*EXERCISE DATA:*
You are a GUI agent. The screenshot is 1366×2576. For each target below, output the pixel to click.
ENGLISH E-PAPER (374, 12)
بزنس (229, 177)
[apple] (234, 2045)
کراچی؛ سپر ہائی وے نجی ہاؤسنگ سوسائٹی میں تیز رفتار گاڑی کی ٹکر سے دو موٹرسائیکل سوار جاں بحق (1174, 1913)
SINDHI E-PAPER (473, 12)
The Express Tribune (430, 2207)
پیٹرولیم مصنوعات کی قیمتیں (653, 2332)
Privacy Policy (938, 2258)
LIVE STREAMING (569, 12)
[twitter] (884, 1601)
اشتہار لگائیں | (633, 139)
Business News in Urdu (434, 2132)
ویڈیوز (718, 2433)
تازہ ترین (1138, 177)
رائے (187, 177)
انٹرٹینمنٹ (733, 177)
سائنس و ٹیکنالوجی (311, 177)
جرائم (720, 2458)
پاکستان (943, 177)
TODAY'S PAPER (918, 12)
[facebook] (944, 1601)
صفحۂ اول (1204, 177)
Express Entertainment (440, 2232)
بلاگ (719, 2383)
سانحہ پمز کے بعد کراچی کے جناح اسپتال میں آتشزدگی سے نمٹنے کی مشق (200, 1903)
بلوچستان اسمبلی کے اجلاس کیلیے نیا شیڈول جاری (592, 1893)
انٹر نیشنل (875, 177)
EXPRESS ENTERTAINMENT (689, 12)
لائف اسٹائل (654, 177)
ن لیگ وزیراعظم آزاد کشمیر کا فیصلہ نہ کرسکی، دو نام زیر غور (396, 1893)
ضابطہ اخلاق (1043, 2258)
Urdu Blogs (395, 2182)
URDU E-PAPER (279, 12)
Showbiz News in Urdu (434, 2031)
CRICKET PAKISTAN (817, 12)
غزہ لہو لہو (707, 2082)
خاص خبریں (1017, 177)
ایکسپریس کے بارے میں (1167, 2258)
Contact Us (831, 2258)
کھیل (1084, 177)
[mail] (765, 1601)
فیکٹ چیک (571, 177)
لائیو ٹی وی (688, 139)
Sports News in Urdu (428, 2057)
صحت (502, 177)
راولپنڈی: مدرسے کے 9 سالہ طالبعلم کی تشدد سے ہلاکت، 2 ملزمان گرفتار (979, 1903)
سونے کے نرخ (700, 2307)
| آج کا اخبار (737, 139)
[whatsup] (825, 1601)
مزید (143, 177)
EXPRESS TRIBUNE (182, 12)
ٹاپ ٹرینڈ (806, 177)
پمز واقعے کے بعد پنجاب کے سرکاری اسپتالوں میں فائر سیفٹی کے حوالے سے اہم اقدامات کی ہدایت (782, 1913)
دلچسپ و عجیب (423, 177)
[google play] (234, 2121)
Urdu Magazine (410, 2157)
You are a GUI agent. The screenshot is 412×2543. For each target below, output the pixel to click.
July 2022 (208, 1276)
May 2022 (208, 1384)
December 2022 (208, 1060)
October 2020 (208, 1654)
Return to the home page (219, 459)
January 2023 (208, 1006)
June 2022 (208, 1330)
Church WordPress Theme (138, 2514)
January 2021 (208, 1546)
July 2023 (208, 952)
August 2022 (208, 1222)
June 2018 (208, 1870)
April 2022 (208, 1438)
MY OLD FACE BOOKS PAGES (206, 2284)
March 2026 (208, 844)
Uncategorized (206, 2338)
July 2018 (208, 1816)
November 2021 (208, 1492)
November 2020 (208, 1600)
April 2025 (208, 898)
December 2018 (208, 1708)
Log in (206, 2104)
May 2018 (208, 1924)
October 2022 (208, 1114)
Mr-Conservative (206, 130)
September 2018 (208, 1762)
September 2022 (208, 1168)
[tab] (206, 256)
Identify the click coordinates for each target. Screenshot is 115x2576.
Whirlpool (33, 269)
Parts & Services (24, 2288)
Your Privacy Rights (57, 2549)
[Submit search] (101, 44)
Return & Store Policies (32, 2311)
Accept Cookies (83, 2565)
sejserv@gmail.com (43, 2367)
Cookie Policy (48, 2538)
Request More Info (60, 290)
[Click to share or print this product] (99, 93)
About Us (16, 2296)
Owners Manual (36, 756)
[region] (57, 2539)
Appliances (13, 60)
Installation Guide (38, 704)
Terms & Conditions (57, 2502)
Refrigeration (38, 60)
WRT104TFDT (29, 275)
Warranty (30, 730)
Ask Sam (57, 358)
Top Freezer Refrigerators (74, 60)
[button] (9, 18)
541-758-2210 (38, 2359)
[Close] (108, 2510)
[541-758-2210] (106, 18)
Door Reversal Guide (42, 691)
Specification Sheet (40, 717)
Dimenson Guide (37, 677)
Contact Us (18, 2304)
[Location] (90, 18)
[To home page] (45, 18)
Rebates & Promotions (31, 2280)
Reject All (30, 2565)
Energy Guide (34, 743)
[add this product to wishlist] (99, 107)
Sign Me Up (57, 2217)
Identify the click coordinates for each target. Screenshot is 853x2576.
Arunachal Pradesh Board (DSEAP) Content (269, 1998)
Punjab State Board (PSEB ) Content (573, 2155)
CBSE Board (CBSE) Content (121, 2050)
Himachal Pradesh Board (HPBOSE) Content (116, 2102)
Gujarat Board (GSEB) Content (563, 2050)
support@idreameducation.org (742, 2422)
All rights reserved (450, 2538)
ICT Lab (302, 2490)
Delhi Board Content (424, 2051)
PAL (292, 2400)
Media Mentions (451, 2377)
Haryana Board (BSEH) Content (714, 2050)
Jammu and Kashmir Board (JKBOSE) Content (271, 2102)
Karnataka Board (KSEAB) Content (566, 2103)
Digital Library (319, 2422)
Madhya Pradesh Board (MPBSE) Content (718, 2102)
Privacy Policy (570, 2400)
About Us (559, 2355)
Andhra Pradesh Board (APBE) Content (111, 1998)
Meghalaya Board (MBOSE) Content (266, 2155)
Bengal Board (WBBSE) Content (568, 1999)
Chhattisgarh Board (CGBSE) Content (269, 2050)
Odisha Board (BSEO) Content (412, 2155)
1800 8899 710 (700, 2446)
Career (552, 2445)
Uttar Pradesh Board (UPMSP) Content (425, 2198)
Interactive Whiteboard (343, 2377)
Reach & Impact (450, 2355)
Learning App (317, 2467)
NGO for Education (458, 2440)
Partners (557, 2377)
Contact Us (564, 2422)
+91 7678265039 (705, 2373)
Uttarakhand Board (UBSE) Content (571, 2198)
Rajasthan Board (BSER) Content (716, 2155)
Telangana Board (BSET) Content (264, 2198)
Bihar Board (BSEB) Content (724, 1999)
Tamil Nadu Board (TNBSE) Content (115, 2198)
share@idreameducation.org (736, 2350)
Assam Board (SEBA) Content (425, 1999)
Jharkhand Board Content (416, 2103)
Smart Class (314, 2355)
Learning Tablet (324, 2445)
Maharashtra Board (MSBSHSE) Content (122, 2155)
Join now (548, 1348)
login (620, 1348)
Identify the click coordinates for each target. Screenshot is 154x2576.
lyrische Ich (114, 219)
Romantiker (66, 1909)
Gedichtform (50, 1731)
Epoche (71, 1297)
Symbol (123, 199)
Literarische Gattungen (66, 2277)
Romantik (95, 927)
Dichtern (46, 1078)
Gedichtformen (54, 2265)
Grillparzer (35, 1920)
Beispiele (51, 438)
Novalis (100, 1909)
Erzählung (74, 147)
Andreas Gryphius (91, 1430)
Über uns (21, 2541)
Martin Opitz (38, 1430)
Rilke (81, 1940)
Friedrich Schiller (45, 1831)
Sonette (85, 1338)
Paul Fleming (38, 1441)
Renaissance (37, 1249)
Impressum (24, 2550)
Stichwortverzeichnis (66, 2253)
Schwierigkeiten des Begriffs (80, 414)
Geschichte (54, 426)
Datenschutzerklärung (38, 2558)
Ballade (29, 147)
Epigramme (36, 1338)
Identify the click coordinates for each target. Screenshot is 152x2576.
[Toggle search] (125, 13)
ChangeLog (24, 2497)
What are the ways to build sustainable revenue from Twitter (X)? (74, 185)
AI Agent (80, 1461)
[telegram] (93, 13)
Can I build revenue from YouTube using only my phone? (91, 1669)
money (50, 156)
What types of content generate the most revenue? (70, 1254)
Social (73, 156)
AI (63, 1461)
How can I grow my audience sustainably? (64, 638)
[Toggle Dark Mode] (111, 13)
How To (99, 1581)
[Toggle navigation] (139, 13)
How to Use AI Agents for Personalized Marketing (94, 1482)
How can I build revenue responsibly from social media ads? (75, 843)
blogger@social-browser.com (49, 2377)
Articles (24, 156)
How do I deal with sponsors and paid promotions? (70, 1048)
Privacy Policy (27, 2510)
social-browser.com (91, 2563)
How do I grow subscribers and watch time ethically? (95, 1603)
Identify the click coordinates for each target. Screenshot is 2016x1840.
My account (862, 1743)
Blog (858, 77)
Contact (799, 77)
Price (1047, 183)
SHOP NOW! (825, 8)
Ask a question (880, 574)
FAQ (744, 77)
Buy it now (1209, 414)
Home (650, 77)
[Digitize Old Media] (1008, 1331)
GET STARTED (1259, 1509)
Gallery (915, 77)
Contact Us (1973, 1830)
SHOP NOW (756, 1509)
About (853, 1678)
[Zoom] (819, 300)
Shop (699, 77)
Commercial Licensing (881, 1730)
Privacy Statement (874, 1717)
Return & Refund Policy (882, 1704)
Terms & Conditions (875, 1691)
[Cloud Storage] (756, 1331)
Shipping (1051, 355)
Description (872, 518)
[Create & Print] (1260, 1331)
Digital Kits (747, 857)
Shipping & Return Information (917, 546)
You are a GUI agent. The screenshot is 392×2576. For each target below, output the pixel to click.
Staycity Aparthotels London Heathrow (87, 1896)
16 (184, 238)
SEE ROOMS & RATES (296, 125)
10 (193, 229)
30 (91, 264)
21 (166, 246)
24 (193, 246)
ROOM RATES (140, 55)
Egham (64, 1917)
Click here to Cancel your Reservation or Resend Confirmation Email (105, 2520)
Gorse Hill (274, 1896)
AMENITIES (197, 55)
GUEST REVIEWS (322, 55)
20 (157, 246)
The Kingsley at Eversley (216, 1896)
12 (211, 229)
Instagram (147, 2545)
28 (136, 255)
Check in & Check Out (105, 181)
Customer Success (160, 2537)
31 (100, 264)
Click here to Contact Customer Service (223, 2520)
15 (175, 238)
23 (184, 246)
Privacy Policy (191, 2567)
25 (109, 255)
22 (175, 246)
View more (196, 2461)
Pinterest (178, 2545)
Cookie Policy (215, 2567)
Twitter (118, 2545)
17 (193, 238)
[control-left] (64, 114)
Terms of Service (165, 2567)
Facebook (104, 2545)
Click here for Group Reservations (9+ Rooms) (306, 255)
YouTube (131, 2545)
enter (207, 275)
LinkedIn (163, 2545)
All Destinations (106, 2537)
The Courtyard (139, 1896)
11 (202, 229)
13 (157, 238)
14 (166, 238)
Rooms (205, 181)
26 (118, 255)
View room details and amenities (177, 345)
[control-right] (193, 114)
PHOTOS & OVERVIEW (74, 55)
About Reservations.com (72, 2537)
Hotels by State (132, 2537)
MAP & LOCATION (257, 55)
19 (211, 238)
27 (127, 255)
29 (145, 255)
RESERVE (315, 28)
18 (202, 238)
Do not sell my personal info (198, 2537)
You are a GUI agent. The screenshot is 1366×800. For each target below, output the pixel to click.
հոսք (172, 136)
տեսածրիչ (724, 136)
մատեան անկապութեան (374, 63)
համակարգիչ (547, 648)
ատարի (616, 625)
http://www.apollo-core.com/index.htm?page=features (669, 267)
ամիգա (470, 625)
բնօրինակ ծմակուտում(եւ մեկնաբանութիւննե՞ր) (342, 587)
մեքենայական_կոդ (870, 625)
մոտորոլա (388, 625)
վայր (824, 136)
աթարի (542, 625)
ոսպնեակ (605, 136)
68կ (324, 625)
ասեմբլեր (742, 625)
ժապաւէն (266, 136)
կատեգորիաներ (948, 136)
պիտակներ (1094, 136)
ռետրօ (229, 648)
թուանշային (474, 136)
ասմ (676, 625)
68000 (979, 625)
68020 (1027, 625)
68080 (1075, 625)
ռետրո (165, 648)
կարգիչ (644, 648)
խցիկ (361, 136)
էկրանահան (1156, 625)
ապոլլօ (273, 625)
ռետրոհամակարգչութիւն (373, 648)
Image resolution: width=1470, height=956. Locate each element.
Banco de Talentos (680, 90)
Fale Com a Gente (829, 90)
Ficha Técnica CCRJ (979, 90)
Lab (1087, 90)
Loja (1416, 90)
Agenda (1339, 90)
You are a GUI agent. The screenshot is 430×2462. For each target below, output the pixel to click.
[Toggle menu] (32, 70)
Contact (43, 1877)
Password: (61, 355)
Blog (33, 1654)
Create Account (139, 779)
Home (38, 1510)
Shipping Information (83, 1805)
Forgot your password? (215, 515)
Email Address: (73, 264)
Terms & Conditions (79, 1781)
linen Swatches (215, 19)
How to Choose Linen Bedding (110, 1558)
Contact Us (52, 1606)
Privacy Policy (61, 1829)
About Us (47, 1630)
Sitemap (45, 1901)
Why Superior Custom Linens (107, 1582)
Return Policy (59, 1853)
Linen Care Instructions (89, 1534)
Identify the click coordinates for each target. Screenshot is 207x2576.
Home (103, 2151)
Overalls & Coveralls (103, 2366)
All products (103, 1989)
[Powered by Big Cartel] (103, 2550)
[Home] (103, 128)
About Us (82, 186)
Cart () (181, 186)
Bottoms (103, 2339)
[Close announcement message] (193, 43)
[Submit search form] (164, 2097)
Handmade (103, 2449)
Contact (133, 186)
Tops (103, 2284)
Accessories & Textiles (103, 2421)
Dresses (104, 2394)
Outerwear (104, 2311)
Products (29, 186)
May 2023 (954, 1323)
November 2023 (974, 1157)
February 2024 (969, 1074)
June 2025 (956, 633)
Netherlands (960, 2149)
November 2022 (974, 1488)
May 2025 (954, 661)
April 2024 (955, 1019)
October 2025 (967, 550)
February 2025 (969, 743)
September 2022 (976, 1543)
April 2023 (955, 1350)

*WHAT TO DO:*
All lines of the records above that contain the word "November" are to be copied out.

*ANSWER TO THE EXERCISE:*
November 2021 (208, 1492)
November 2020 (208, 1600)
November 2023 (974, 1157)
November 2022 (974, 1488)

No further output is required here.